## What you need to do
With any pictures left out, restate word for word the lines in the listing below from the one holding "You are a computer-use agent. Viewport: 533px" through the last.

(Data under study begins)

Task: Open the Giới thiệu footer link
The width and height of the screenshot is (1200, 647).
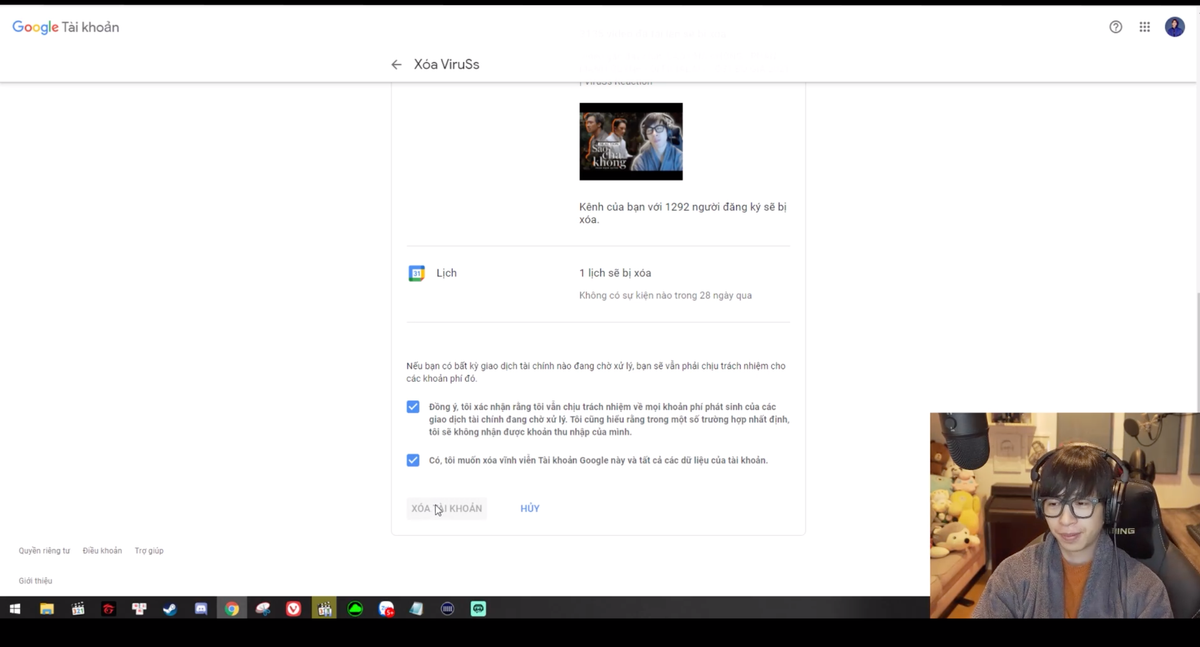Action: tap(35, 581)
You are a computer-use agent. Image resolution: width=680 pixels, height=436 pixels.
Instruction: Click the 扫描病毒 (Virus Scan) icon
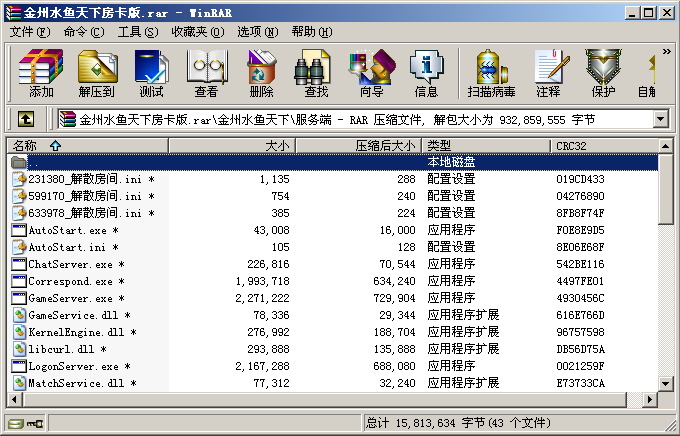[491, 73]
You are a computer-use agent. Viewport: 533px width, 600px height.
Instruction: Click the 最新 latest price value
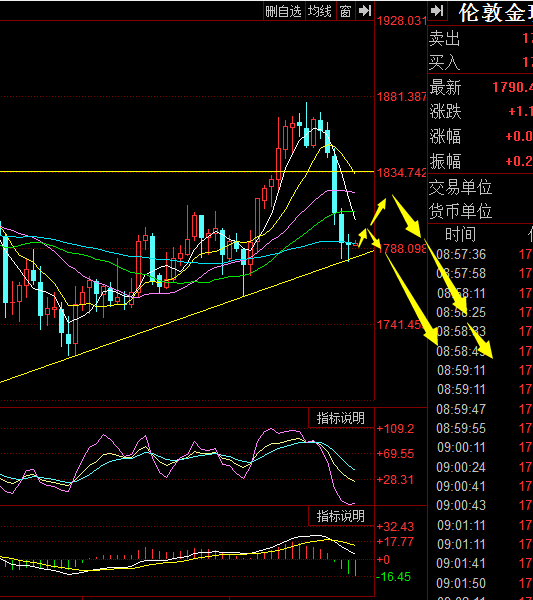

(Data under study ends)

## Expected answer
You are a computer-use agent. Viewport: 533px width, 600px height.
Instruction: Click the 最新 latest price value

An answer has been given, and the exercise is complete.